-- Opening Marker --

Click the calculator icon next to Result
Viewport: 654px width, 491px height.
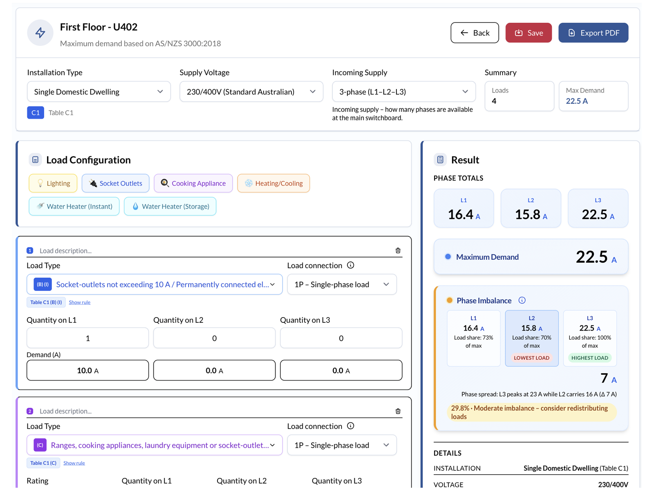click(x=440, y=160)
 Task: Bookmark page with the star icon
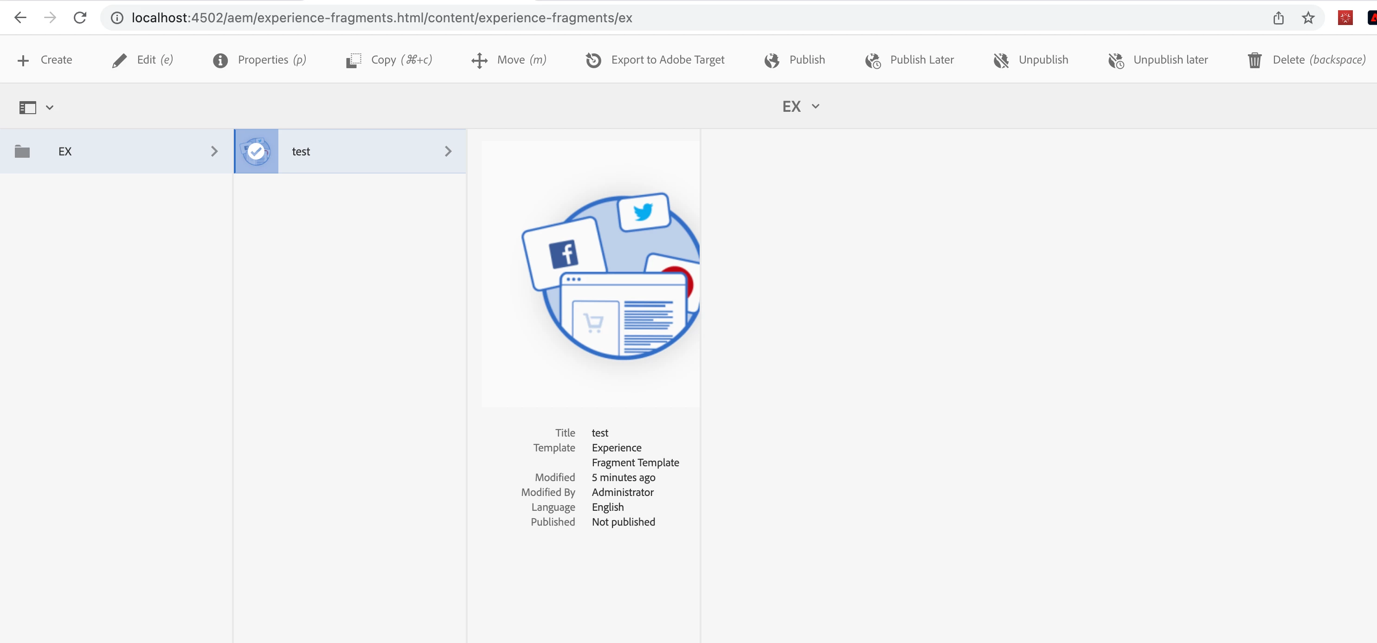[1308, 18]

-- Closing Marker --

Requirement
Beginning with the line that holds "Viewport: 654px width, 491px height.", write out exactly the lines down to the end of the material above, and no others. Pictures are not part of the copy.

Solution to the exercise
Viewport: 654px width, 491px height.
click(x=440, y=160)
 Task: Bookmark page with the star icon
[1308, 18]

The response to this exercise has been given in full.